What is asked ▸ Edit the items starting at the line that contains "Task: Click the admin" and ending at the line that contains "Looking at the" by swapping "Username" for "User ID". Return only those lines, with nothing else altered.

-- start Records shown --

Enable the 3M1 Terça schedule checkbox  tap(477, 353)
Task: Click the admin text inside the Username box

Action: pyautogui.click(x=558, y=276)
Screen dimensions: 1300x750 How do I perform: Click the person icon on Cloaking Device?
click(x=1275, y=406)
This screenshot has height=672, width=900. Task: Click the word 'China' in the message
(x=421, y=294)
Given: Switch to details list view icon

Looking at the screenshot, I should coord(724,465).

-- end Records shown --
-- start Records shown --

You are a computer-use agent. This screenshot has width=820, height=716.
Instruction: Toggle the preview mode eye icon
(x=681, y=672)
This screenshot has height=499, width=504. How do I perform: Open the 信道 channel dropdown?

-- end Records shown --

Result for this task ▸
Task: Click the admin text inside the User ID box

Action: pyautogui.click(x=558, y=276)
Screen dimensions: 1300x750 How do I perform: Click the person icon on Cloaking Device?
click(x=1275, y=406)
This screenshot has height=672, width=900. Task: Click the word 'China' in the message
(x=421, y=294)
Given: Switch to details list view icon

Looking at the screenshot, I should coord(724,465).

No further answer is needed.